▶ **Exercise requirements**:
Your task is to restate word for word the lines in the material below, from the one with "Select the Erasme" up to and including the one with "Viewport: 281px width, 190px height.". Do not carry over the pictures.

▶ **Source material**:
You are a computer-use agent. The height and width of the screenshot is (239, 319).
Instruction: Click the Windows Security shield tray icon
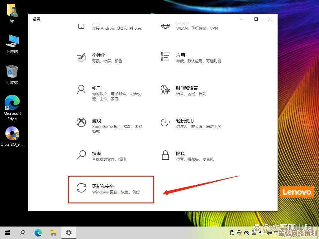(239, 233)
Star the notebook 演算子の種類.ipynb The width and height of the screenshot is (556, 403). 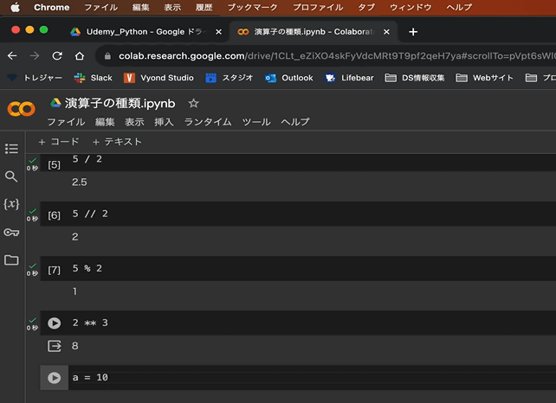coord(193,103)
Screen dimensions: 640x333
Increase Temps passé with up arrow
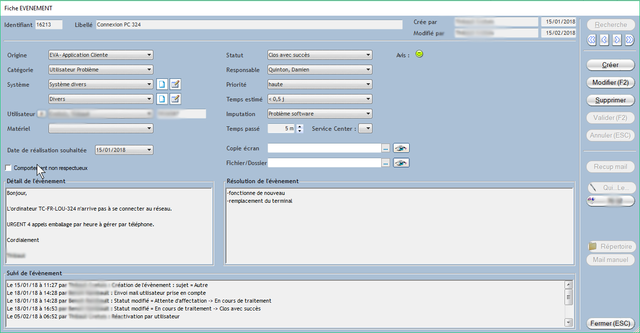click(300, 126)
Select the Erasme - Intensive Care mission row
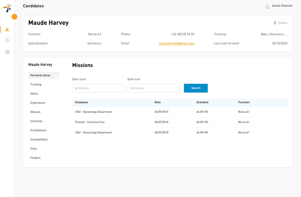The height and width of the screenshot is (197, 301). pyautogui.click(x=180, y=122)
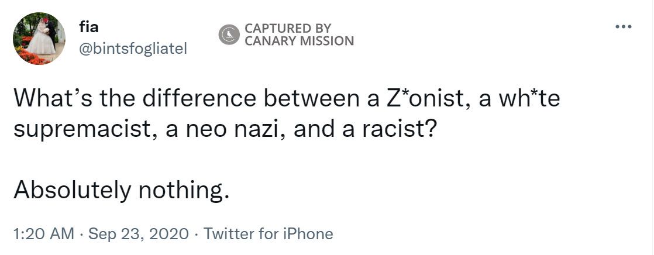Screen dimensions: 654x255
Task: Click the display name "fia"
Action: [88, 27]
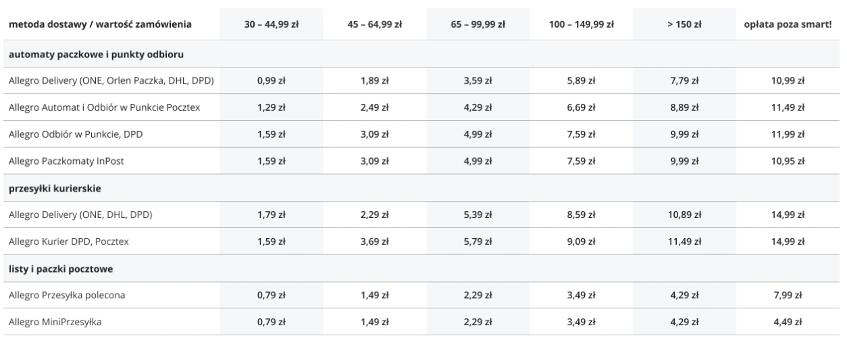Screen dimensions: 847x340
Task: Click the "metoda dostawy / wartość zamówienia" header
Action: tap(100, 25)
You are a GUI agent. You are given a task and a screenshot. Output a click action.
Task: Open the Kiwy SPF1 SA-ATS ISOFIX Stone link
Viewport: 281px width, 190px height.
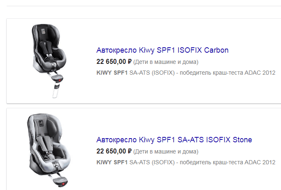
---
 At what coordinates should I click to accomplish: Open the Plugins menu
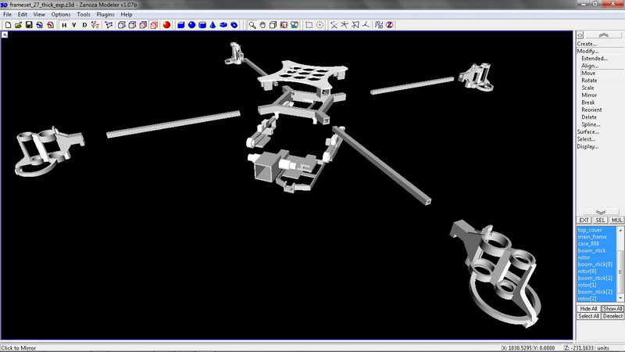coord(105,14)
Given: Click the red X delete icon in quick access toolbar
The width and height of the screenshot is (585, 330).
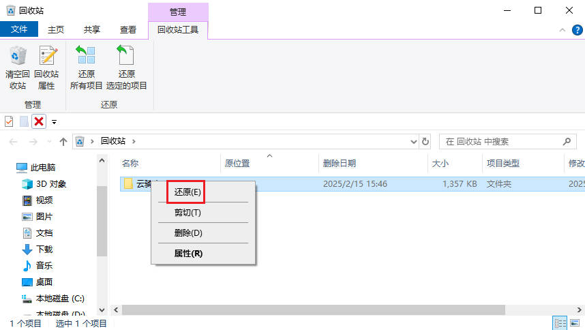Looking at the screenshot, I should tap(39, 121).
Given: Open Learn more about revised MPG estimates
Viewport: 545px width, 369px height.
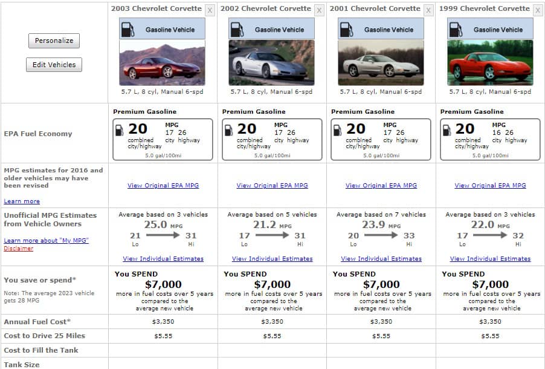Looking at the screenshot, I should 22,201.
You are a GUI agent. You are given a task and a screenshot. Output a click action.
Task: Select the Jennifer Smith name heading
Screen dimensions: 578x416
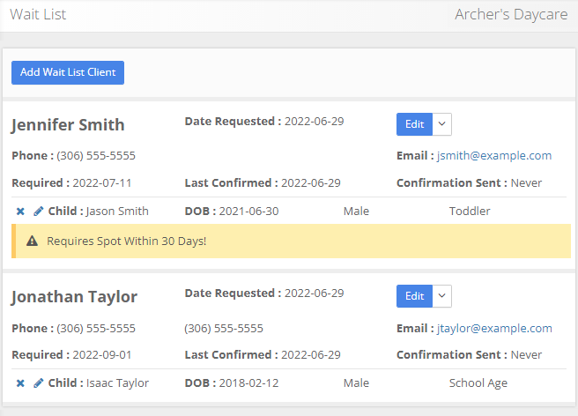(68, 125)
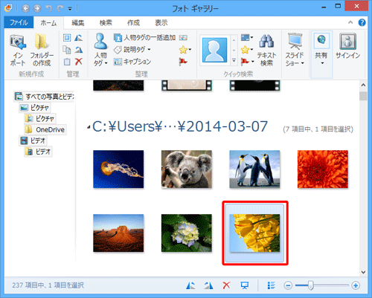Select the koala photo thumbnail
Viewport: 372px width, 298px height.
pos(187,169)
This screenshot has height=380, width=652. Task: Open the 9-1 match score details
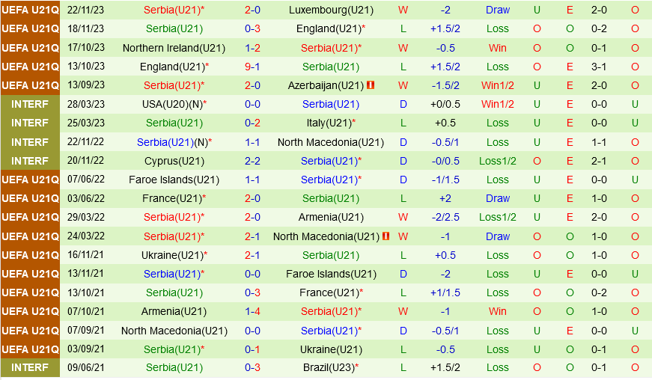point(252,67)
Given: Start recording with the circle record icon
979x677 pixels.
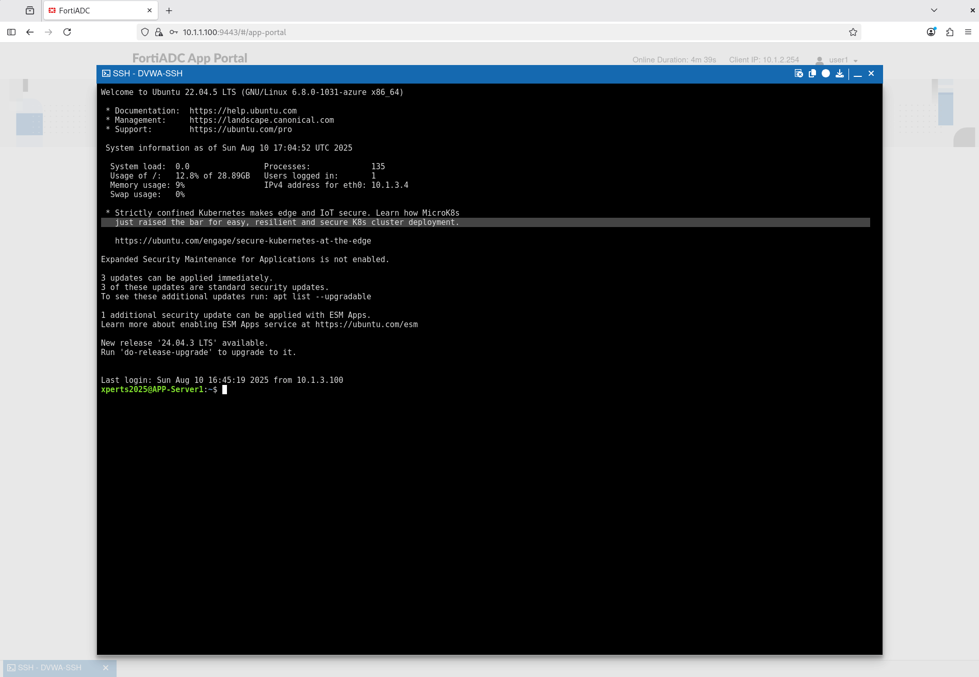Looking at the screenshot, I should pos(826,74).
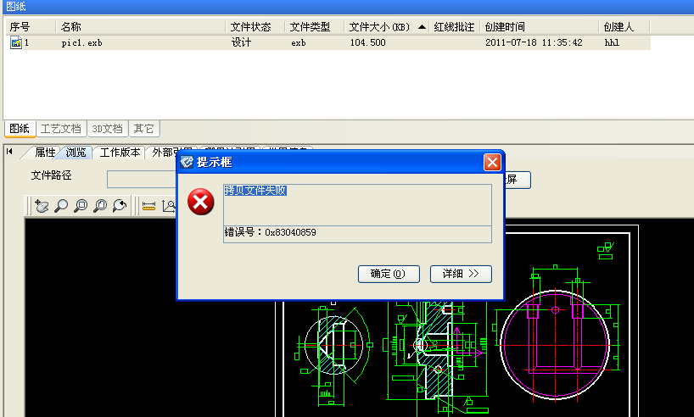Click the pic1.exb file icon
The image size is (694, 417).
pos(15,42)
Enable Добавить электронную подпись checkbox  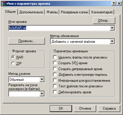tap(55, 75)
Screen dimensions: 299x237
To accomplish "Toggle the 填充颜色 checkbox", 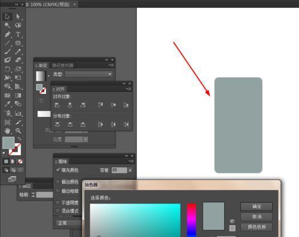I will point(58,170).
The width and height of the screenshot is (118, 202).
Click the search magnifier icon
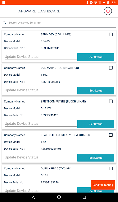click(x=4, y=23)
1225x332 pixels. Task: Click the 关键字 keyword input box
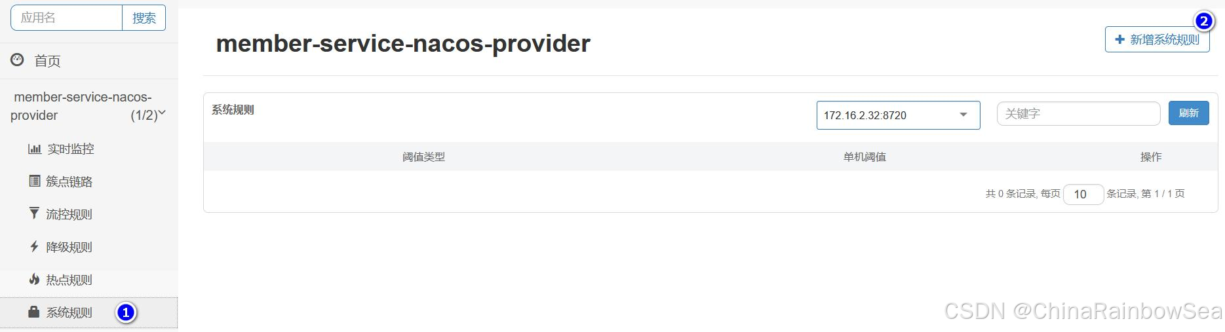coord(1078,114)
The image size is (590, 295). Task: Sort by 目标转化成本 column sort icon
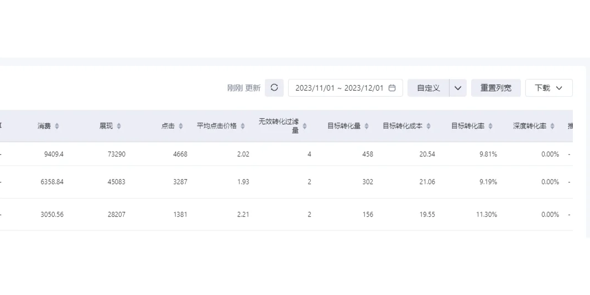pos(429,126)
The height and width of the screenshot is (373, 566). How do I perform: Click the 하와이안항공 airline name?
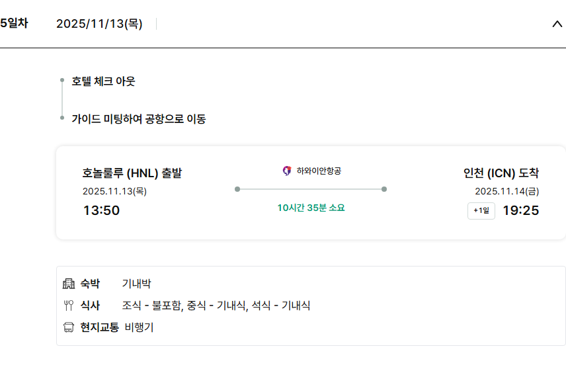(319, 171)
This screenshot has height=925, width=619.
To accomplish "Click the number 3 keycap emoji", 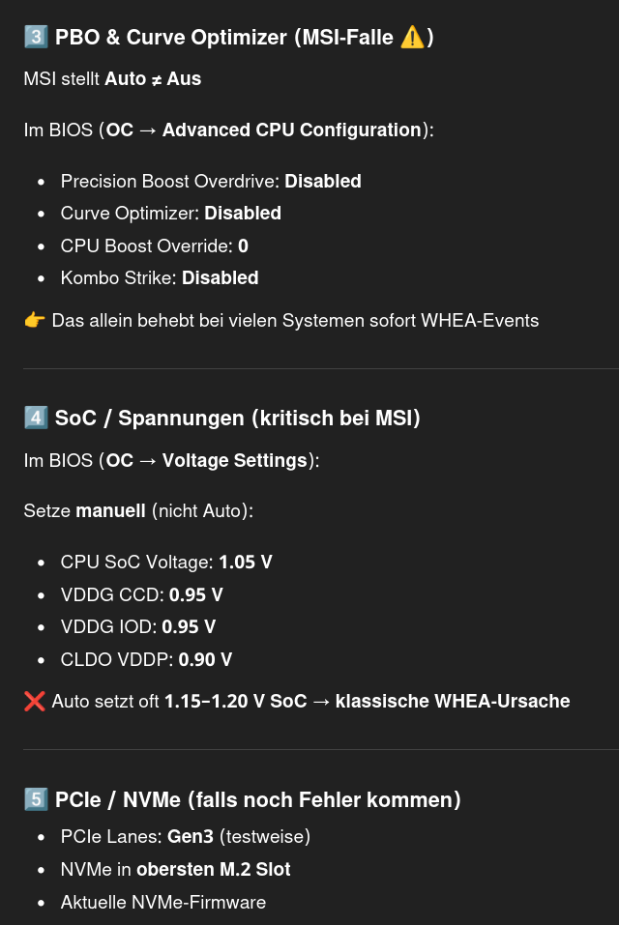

▶ **Solution to this exercise**:
Select the Erasme - Intensive Care mission row
The height and width of the screenshot is (197, 301). pyautogui.click(x=180, y=122)
Screen dimensions: 654x255
Task: Click the display name "fia"
Action: [88, 27]
Screen dimensions: 847x340
Task: Click the "metoda dostawy / wartość zamówienia" header
Action: tap(100, 25)
You are a GUI agent. You are given a task and a screenshot. Output a click action.
Task: Open the Kiwy SPF1 SA-ATS ISOFIX Stone link
Viewport: 281px width, 190px height.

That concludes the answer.